• [Exercise requirements]:
**A.** In the Mark Searle memorial text, recast the paragraph beginning "After his marriage, Mark worked" as a short list that keeps its main facts.
**B.** Write the next paragraph of the Mark Searle memorial text, picking up after its final sentence.

This web site is a memorial to those individuals who were passionate about the reform of the
Roman Catholic liturgy as set forth in Sacrosanctum Concilium (the Constitution on the Sacred Liturgy)
and who now, in eternal life, worship the God whom they served in this life.

Mark Searle

Mark Searle September 19, 1941 - August 16, 1992

Mark Searle died August 16, 1992, after a fifteen month bout with cancer. He was born September 19, 1941, in Bristol, England. As a young adult, he joined the Franciscan community in England, and then he went to Europe to complete his studies.

Mark came to the United States in 1978 and taught at the University of Notre Dame. He left the priesthood and married Barbara Schmich in 1980. There three children are Anna Clare, Matthew Thomas, and Justin Francis.

After his marriage, Mark worked at the Center for Pastoral Liturgy and then on the theology faculty at Notre Dame, where he served as coordinator of the graduate program in liturgical studies and, from 1983 to 1988, director of the master's degree program in theology. He also influenced numerous students in summer programs and lectures throughout the United States and in other countries from England to New Zealand.

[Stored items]
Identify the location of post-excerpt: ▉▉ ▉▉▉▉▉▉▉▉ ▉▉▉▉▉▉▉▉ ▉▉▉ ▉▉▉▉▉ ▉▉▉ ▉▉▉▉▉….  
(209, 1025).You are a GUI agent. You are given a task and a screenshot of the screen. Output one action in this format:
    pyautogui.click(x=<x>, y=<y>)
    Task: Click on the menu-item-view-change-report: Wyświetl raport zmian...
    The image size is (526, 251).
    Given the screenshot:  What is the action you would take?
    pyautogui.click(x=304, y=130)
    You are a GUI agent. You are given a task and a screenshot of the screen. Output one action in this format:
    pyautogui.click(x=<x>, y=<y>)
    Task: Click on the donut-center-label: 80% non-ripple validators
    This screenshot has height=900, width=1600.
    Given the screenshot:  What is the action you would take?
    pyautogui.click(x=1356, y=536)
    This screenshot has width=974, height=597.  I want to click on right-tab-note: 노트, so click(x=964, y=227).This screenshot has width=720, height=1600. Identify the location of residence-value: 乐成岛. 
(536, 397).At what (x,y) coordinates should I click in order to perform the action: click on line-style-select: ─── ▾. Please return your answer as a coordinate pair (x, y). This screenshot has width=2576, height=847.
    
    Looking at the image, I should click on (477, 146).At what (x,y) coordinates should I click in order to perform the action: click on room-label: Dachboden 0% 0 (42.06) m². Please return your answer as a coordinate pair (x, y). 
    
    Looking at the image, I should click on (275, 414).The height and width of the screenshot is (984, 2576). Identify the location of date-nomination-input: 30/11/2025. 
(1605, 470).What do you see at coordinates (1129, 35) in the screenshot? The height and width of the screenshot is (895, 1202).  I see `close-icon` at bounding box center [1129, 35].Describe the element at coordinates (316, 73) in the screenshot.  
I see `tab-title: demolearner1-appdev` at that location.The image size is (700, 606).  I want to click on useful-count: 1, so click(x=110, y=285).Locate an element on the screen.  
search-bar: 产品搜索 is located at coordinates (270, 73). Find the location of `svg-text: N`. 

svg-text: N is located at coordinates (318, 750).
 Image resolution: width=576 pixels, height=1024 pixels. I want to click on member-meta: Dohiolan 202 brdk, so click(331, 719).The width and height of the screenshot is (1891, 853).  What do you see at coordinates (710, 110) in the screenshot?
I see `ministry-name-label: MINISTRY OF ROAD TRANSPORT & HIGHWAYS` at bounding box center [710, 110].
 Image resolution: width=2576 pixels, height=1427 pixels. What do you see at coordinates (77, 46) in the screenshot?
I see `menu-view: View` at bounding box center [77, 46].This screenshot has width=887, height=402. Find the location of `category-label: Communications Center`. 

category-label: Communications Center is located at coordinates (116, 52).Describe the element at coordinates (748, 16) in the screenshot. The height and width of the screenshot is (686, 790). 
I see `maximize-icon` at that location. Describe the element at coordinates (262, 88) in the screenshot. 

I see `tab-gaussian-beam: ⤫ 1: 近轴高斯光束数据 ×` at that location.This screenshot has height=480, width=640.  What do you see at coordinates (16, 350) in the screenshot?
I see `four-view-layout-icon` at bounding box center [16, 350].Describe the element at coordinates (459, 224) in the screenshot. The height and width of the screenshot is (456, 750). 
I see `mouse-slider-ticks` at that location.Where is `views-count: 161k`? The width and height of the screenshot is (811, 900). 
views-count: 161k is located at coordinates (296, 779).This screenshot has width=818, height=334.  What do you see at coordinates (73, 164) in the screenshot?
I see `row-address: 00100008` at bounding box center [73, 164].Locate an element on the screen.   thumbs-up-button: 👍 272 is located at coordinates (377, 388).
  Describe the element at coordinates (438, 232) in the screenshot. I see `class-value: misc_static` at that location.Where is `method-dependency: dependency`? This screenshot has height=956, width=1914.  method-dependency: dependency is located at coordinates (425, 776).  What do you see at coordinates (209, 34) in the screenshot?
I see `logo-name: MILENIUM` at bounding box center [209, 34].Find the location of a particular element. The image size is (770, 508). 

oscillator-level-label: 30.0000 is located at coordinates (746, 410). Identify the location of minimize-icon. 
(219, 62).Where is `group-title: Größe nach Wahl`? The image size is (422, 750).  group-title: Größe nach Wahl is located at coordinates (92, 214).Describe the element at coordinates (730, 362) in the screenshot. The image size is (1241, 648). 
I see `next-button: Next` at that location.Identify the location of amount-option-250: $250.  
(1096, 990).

• [Numbered responses]:
**A.**
- Worked at the Center for Pastoral Liturgy after his marriage
- Then joined the theology faculty at Notre Dame
- Served as coordinator of the graduate program in liturgical studies
- Directed the master's degree program in theology from 1983 to 1988
- Influenced numerous students through summer programs and lectures in the United States and other countries, from England to New Zealand

**B.**
Mark was a lecturer of keen insight, the editor of Assembly magazine, a consultant for the International Commission on English in the Liturgy, and the editor of several books. He was a word crafter, a person who cared about what he said and how he said it. While he limited the number of times that he accepted speaking engagements, when he did choose to speak, he never failed to challenge the best that is in us. And just last year, in what became his final article for Pastoral Musician (15:6 [August-September 1991]), he challenged us to trust our rituals or face "the triumph of bad taste," calling us to remember that "the whole of the liturgy, beginning with the very congregating of the people, is sacramental."

He had a deep affinity with the National Association of Pastoral Musicians because of his personal commitment to the development of pastoral liturgy as a field of academic study, an equal partner, as he would say, with the historical study of the liturgical rites. His development and reporting of the Notre Dame Study of Parishes, especailly the component on liturgy and music (see Pastoral Music 10:5 [June-July 1986] and 10:6 [August-September 1986]), were instrumental in providing a more scientific approach to pastoral liturgical studies.

But I knew Mark best through the North American Academy of Liturgy and its social sciences subgroup. Each year, for two or three days, we gathered with others of similar interest to share "our latest thinking" about the church and the world of social science. Those discussions led to his studying semiotics in the Netherlands.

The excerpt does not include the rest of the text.